仮差押による取引中止で最高裁が損害賠償否定

はじめに

 売掛金債権に仮差押えされたことにより百貨店との取引が中止されたとして債権者に損害賠償を求めていた訴訟で7日、最高裁は請求を棄却しました。仮差押えと損害との因果関係を否定したものとされます。今回は民事保全法の仮差押えについて見ていきます。

事案の概要

 日経新聞電子版によりますと、大阪府内の印刷会社が卸売業者に商品を納入したところ、発注通りに仕上がっていないとして代金の支払いを拒まれ、代金の支払いを求め大阪地裁に提訴していました。原告の印刷会社は卸売業者が取引先百貨店に対して有していた売掛金債権を仮差押えし卸売業者側の異議により取り消されたものの、百貨店は卸売業者との取引を中止したとされます。卸売業者側はこの仮差押えによって信用が傷つけられ取引が中止されたとして逆に印刷会社を相手取り逸失利益の賠償を求めて提訴しました。

民事保全手続きについて

 金銭の支払いや不動産の明渡しなどを求め提訴しても判決が出るまでには相当の時間を要します。場合によっては年単位の時間がかかり、その間に相手方は債権や不動産などを処分してしまい判決が出た頃には目的を達成できないといった事態も考えられます。そこで判決が出るまでに「仮」に行っておくのが民事保全手続きです。民事保全には金銭債権を保全するための仮差押え、不動産などの係争物に関する権利を保全するための仮処分、社員や取締役といった地位に関する仮の地位を定める仮処分の3種類があります。今回は仮差押えについて見ていきます。

仮差押えについて

 金銭の支払いを求める場合、訴訟と同時に、または訴訟に先立って相手方の動産や不動産、債権といった財産に対して仮差押えを行います。不動産の場合は仮差押えの登記が入り、その登記以降に売却などがされても訴訟で勝訴すればそれらは無視して競売手続きを行えます。動産の場合は執行官が占有することになります。債権の場合は第三債務者つまり債務者が預金している銀行などに送達され払い戻しが禁止されます。これにより財産の処分ができなくなり債権者は安心して訴訟を行えるということです。

仮差押えの手続き

 仮差押えはまず訴訟を行っている、またはこれから提訴する裁判所か差し押さえるべき財産の所在地の裁判所に書面で申立てます(民事保全法12条1項)。書面には申立ての趣旨、債権の内容、保全の必要性を記載して、即時に取り調べられる証拠、例えば契約書などを付けます(13条2項)。緊急を要することから証明までは不要となっております。保全命令が発令されますと、当事者双方に保全命令正本が送達され、その正本によって保全の執行を申し立てます(21条)。
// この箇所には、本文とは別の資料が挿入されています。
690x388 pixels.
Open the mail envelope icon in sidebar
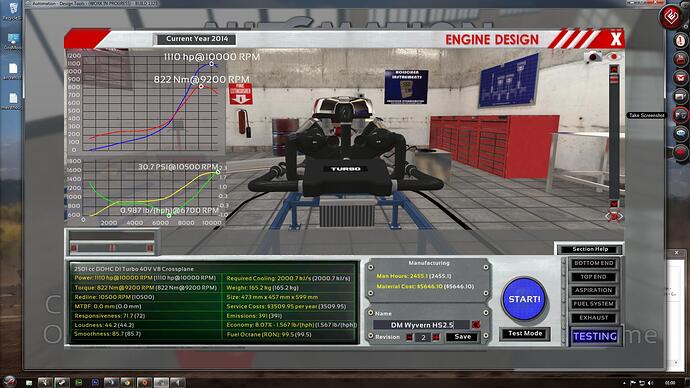(x=680, y=78)
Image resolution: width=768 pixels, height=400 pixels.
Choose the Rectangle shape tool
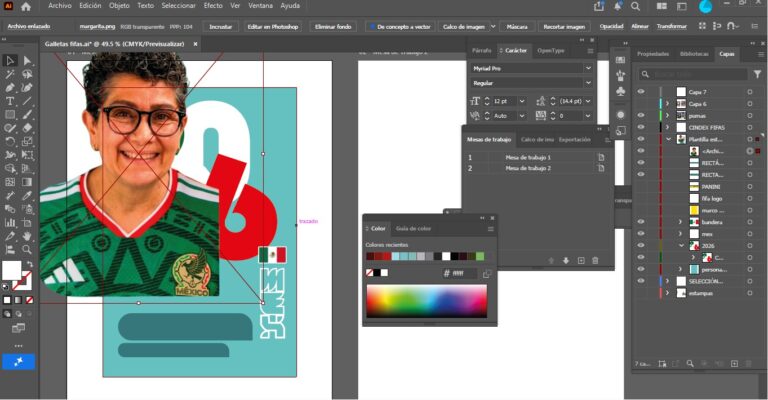click(9, 115)
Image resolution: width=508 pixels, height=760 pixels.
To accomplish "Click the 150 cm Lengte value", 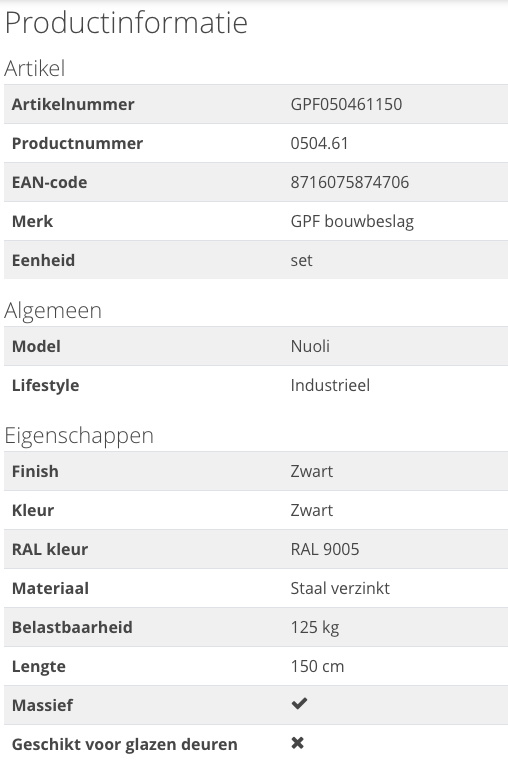I will [318, 666].
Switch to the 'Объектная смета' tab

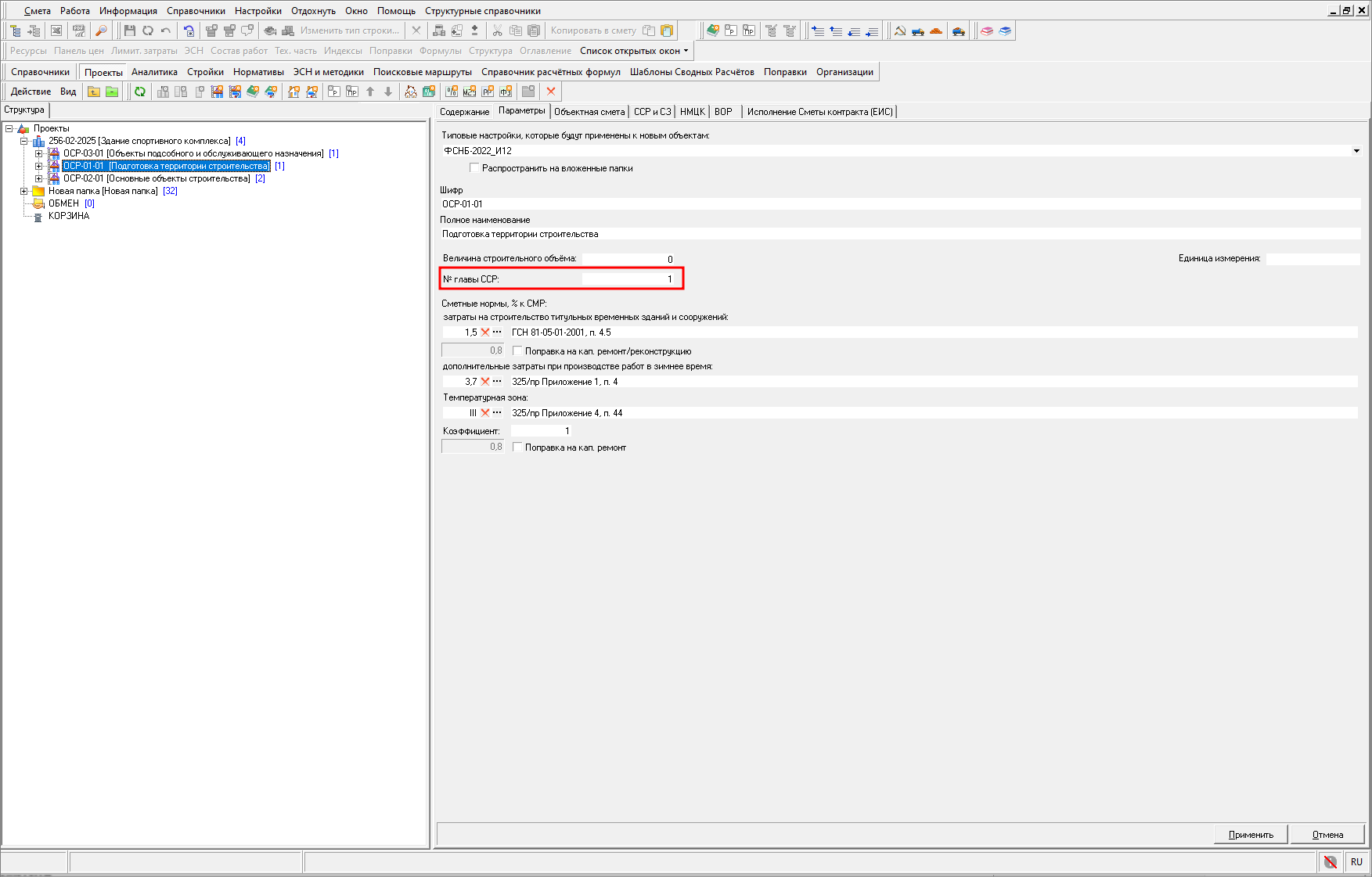point(589,112)
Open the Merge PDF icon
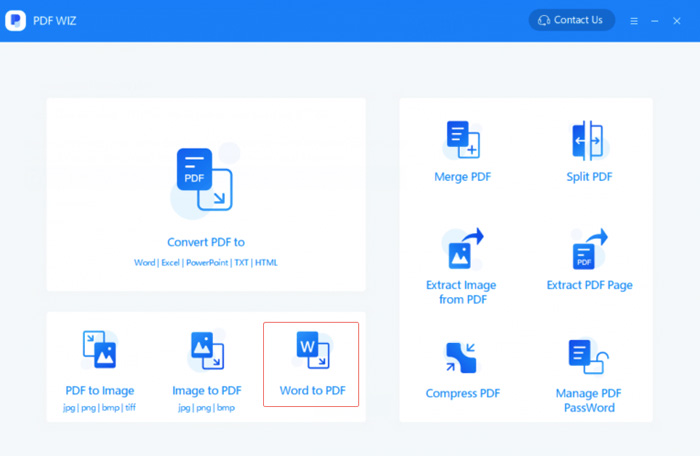 tap(461, 140)
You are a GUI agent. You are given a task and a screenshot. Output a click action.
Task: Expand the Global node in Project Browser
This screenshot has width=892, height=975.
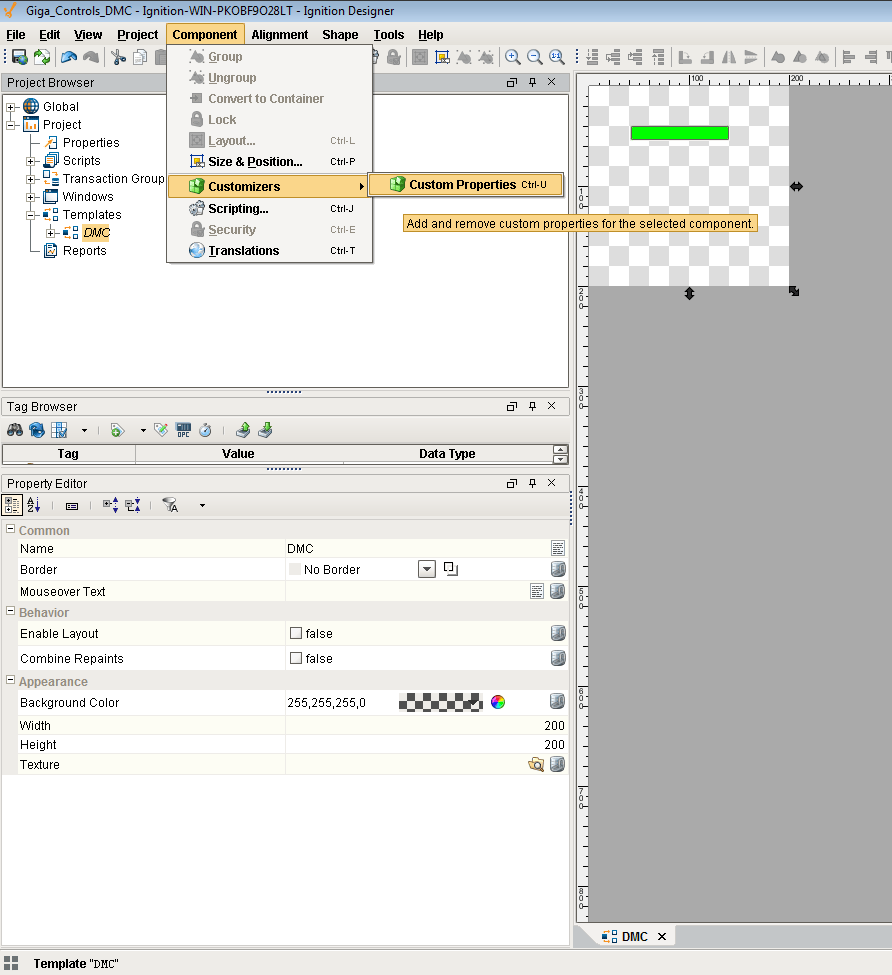11,107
不動産の場合は裁判所書記官から登記所に仮差押え登記を嘱託してもらえます(47条3項)。

仮差押えされた場合の対応

 それでは逆にこちら側の財産などが仮差押えされた場合はどのように対応できるのでしょうか。まず債務者側の不服申立て手段として保全異議と保全取消があります。保全異議は保全すべき権利・債権は存在しない、あるいは弁済する資力は十分にあるので保全の必要性はないといった理由で行う不服申立てです(26条~36条)。これに対して保全取消は、一旦は保全の必要性等はあったが、その後弁済した、財産状況が改善したといった事情の変更を理由とする不服申立てです(37条~40条)。債権者側が一向に訴訟を提起しない場合や今保全されると重大な損害が生じるといった場合でも行えます。また差し押さえられたその財産の代わりに金銭を供託することによって開放してもらう制度も存在します(開放金制度 22条)。

コメント

 本件で大阪高裁は仮差押えによって取引が中止されたとして因果関係を認めていました。それに対し最高裁は仮差押えによって信用が傷つけられたとしても、それによって損害が生じたとは言えないとして因果関係を否定しました。仮差押えは商取引上の紛争で広く利用されている制度で、これを行ったことによって賠償が認められた場合は債権保全手続きに大きな影響が出かねないと言われており今回の判決は重要な意味があると言えます。以上のように保全手続きは紛争が生じた場合にはまず第一に検討すべき手続きと言えます。しかし一方で本件のように仮差押えによって紛争を抱えていることが第三者にも知られることとなります。仮差押えがされた場合には不服申立てや開放金の供託なども迅速に検討していくことが重要と言えるでしょう。